### Exercise
The data beneath this task has to be reprinted character for character.

### Material shown
○ ○ ○ ○ ○ ○ ○

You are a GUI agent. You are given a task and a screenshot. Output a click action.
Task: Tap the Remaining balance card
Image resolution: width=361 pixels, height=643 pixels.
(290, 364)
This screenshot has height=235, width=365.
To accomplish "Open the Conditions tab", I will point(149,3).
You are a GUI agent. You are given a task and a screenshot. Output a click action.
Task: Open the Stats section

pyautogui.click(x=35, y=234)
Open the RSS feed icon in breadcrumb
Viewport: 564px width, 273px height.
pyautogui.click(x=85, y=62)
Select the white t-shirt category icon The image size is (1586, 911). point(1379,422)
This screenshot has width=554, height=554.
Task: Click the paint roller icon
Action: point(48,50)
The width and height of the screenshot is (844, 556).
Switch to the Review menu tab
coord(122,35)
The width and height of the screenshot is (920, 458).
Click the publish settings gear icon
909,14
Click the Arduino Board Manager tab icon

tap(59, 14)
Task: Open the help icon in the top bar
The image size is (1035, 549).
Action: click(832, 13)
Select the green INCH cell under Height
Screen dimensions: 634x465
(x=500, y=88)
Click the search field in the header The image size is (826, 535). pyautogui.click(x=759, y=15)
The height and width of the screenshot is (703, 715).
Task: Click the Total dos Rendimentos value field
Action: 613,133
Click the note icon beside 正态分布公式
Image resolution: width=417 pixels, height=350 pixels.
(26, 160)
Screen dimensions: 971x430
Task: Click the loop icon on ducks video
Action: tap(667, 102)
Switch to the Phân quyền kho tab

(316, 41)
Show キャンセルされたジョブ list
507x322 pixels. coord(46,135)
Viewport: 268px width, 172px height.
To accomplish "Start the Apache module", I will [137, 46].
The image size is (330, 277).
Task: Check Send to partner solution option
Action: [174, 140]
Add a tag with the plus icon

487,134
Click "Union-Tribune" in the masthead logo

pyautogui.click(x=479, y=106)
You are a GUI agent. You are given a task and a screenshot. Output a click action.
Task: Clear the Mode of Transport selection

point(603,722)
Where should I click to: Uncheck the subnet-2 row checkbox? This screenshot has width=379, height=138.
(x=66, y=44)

○ ○ ○ ○ ○ ○ ○

### Written answer
You are a GUI agent. You are given a task and a screenshot. Output a click action.
Task: Tap the Remaining balance card
Image resolution: width=361 pixels, height=643 pixels.
(290, 364)
This screenshot has height=235, width=365.
To accomplish "Open the Conditions tab", I will point(149,3).
You are a GUI agent. You are given a task and a screenshot. Output a click action.
Task: Open the Stats section

pyautogui.click(x=35, y=234)
Open the RSS feed icon in breadcrumb
Viewport: 564px width, 273px height.
pyautogui.click(x=85, y=62)
Select the white t-shirt category icon The image size is (1586, 911). point(1379,422)
This screenshot has width=554, height=554.
Task: Click the paint roller icon
Action: point(48,50)
The width and height of the screenshot is (844, 556).
Switch to the Review menu tab
coord(122,35)
The width and height of the screenshot is (920, 458).
Click the publish settings gear icon
909,14
Click the Arduino Board Manager tab icon

tap(59, 14)
Task: Open the help icon in the top bar
The image size is (1035, 549).
Action: click(832, 13)
Select the green INCH cell under Height
Screen dimensions: 634x465
(x=500, y=88)
Click the search field in the header The image size is (826, 535). pyautogui.click(x=759, y=15)
The height and width of the screenshot is (703, 715).
Task: Click the Total dos Rendimentos value field
Action: 613,133
Click the note icon beside 正态分布公式
Image resolution: width=417 pixels, height=350 pixels.
(26, 160)
Screen dimensions: 971x430
Task: Click the loop icon on ducks video
Action: tap(667, 102)
Switch to the Phân quyền kho tab

(316, 41)
Show キャンセルされたジョブ list
507x322 pixels. coord(46,135)
Viewport: 268px width, 172px height.
To accomplish "Start the Apache module", I will [137, 46].
The image size is (330, 277).
Task: Check Send to partner solution option
Action: [174, 140]
Add a tag with the plus icon

487,134
Click "Union-Tribune" in the masthead logo

pyautogui.click(x=479, y=106)
You are a GUI agent. You are given a task and a screenshot. Output a click action.
Task: Clear the Mode of Transport selection

point(603,722)
Where should I click to: Uncheck the subnet-2 row checkbox? This screenshot has width=379, height=138.
(x=66, y=44)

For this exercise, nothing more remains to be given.